* **Text and element pointing records**:
════════════════════

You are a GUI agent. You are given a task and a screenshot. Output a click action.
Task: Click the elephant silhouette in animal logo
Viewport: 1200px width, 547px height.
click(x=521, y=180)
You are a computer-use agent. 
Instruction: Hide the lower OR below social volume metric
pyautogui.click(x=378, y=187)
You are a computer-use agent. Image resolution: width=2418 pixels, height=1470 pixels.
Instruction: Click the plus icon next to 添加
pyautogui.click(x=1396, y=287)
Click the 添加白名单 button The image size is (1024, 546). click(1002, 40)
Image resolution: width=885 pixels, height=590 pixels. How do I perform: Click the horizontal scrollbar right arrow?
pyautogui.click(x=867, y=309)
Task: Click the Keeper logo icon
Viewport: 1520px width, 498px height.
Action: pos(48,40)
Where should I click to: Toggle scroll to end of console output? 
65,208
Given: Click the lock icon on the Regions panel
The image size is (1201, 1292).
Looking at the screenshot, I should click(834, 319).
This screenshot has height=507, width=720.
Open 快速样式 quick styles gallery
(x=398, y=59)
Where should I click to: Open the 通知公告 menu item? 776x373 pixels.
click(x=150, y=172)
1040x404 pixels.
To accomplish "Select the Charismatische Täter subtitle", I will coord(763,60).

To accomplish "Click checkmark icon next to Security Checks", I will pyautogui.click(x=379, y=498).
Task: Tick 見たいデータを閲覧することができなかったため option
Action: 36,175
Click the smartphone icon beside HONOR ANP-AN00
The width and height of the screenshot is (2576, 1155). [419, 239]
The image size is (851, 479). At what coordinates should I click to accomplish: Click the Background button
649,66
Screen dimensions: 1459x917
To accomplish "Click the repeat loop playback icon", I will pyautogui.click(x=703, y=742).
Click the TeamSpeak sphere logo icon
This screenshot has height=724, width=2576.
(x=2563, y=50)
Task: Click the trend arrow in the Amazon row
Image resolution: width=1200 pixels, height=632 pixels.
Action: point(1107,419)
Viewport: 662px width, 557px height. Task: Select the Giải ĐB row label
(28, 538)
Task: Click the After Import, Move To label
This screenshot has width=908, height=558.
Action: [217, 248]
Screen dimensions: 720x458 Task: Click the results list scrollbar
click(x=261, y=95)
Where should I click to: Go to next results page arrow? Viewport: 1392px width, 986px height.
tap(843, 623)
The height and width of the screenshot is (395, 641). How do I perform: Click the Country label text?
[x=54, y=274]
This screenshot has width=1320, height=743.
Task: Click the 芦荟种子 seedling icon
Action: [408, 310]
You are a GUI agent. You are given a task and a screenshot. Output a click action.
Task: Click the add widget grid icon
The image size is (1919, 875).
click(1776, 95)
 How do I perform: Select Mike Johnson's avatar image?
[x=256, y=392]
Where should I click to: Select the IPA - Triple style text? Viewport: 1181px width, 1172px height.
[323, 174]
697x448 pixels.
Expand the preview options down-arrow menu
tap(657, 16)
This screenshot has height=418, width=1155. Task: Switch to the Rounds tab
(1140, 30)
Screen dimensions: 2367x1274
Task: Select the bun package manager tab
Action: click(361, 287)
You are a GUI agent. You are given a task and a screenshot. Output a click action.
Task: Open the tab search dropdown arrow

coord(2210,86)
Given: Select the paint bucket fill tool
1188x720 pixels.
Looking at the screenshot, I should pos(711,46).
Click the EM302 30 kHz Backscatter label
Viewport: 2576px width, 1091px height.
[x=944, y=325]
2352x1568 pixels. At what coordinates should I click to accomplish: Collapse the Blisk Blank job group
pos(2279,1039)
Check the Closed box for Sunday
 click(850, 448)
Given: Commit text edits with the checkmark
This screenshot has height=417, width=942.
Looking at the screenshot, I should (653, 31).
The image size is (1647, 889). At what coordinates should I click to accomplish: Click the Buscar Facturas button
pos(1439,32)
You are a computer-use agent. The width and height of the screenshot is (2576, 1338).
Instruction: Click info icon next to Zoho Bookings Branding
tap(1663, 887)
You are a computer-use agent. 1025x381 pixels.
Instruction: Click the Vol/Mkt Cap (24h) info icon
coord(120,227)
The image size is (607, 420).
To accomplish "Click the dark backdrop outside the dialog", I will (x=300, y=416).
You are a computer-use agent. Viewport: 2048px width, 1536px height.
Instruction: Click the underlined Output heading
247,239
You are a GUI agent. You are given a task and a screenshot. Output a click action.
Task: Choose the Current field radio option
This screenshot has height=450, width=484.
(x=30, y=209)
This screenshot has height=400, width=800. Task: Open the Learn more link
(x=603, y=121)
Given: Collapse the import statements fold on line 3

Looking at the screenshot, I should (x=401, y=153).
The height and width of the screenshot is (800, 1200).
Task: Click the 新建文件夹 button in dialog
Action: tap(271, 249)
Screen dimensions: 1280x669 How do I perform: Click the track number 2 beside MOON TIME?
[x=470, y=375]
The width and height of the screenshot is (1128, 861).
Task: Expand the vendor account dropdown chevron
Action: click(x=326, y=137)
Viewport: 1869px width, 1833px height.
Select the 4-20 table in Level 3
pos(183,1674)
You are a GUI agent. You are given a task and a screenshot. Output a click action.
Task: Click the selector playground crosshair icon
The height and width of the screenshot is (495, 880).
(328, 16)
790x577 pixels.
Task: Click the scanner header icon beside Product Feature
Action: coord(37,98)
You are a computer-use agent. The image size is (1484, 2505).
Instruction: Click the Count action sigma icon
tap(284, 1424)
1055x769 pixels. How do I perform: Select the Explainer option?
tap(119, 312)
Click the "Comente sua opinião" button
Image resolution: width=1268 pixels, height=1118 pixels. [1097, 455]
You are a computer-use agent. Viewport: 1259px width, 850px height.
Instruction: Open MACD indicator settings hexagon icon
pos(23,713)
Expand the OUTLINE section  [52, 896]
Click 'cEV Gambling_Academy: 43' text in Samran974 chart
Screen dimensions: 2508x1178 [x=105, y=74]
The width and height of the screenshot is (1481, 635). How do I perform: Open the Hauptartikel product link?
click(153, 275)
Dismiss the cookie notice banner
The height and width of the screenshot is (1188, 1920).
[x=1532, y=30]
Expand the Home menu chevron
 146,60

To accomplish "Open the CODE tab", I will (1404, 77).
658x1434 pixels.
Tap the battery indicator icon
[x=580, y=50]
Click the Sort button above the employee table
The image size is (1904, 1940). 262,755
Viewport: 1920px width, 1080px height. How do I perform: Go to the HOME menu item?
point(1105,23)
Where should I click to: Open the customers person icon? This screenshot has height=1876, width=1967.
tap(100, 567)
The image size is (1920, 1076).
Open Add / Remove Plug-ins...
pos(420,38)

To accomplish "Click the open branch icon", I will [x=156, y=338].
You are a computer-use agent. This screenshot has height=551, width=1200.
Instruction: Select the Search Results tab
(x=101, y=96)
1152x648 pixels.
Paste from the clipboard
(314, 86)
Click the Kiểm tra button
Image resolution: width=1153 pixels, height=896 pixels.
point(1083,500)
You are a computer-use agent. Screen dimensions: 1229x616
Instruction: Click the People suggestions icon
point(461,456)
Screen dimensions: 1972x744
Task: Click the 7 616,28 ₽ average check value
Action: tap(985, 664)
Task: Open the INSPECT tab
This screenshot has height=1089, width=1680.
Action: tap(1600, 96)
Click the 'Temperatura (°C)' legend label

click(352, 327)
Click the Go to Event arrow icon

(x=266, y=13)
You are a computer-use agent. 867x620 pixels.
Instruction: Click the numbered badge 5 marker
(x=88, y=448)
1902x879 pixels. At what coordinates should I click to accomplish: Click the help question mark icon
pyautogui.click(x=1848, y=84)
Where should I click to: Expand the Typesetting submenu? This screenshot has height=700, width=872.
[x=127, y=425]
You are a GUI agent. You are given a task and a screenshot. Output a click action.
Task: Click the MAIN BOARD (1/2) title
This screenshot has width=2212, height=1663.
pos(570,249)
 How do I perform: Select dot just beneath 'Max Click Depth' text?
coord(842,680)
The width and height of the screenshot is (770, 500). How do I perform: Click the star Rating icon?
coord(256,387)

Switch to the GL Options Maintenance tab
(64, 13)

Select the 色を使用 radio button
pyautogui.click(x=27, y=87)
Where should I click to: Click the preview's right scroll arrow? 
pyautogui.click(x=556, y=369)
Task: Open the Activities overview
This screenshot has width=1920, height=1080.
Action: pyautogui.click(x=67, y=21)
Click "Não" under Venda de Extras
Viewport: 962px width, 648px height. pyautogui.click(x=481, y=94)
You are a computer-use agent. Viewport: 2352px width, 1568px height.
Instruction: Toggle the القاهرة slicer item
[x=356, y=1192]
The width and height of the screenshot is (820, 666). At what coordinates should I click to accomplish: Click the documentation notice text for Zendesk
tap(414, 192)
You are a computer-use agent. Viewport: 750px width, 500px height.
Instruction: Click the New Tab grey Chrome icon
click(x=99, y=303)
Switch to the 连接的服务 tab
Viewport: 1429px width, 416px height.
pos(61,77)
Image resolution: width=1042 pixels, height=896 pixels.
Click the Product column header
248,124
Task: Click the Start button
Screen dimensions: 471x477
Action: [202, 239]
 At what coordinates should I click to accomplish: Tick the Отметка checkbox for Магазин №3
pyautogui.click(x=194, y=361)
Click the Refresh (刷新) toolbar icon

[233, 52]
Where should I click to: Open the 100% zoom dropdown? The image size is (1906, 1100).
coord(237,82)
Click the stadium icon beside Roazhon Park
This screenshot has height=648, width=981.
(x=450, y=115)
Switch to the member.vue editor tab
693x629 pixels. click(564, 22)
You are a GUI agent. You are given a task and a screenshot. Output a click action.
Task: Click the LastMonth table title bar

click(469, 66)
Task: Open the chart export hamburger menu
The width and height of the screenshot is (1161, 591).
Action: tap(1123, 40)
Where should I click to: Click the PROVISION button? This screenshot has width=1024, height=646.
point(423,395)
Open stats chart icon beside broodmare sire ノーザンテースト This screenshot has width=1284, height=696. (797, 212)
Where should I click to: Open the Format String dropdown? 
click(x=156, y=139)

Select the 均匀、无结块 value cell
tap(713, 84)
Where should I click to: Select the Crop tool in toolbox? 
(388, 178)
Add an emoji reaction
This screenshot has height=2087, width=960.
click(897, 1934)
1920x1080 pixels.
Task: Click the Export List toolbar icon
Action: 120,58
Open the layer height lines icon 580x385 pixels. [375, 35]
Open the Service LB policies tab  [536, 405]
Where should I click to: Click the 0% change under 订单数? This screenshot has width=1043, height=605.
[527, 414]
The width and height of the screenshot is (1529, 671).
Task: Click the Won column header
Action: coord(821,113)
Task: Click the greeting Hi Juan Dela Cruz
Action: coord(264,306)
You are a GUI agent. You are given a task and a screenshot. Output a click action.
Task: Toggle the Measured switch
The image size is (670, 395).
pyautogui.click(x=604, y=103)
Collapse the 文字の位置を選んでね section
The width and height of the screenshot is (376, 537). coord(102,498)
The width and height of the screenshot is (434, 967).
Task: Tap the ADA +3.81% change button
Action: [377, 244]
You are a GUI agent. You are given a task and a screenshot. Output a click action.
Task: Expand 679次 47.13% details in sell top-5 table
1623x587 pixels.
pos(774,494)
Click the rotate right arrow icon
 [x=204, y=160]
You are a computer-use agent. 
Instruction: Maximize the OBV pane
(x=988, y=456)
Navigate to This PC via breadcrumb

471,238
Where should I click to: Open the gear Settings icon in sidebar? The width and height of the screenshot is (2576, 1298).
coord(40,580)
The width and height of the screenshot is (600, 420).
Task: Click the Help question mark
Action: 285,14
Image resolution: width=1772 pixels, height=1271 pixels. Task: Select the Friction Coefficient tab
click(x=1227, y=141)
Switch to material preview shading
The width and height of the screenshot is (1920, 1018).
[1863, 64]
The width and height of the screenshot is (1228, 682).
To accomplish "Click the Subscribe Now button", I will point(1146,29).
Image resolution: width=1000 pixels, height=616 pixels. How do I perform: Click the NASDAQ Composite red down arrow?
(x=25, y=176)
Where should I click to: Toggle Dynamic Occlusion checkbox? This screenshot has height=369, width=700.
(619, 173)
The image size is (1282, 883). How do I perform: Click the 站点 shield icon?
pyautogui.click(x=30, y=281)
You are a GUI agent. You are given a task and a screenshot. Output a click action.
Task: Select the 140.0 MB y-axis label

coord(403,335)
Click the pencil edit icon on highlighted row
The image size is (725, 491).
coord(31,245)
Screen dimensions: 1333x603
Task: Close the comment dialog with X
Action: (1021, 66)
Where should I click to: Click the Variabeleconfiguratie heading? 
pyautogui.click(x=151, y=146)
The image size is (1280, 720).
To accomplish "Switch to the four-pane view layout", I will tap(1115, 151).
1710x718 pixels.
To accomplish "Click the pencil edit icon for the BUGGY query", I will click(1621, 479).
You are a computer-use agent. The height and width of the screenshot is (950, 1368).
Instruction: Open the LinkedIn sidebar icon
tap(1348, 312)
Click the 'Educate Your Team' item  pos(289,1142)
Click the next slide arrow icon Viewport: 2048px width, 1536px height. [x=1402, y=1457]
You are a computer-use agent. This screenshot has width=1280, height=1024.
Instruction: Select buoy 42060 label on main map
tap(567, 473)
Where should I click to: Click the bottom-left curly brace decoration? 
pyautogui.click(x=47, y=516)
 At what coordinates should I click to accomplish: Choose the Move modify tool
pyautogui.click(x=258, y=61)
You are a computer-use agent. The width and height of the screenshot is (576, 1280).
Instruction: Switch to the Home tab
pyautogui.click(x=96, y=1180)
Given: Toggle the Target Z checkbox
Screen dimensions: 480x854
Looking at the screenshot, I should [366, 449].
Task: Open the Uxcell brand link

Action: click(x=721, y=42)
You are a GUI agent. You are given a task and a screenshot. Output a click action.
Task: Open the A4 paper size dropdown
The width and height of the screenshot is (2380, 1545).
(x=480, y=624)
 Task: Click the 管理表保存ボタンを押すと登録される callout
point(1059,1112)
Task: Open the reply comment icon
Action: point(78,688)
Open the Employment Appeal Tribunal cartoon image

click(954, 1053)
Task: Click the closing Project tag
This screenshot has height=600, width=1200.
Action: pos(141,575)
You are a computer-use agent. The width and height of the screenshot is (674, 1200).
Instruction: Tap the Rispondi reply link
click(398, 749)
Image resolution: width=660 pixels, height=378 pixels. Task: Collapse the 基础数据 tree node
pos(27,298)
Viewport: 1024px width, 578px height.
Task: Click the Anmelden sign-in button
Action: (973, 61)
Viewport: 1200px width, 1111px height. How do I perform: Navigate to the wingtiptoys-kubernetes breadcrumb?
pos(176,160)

════════════════════

* **EXERCISE DETAILS**:
Reproduce the lines of the listing verbatim, from the line containing "Open stats chart" through the line containing "Action: coord(264,306)", including both of those lines.

* **FINAL ANSWER**:
Open stats chart icon beside broodmare sire ノーザンテースト This screenshot has width=1284, height=696. (797, 212)
Where should I click to: Open the Format String dropdown? 
click(x=156, y=139)

Select the 均匀、无结块 value cell
tap(713, 84)
Where should I click to: Select the Crop tool in toolbox? 
(388, 178)
Add an emoji reaction
This screenshot has height=2087, width=960.
click(897, 1934)
1920x1080 pixels.
Task: Click the Export List toolbar icon
Action: 120,58
Open the layer height lines icon 580x385 pixels. [375, 35]
Open the Service LB policies tab  [536, 405]
Where should I click to: Click the 0% change under 订单数? This screenshot has width=1043, height=605.
[527, 414]
The width and height of the screenshot is (1529, 671).
Task: Click the Won column header
Action: coord(821,113)
Task: Click the greeting Hi Juan Dela Cruz
Action: coord(264,306)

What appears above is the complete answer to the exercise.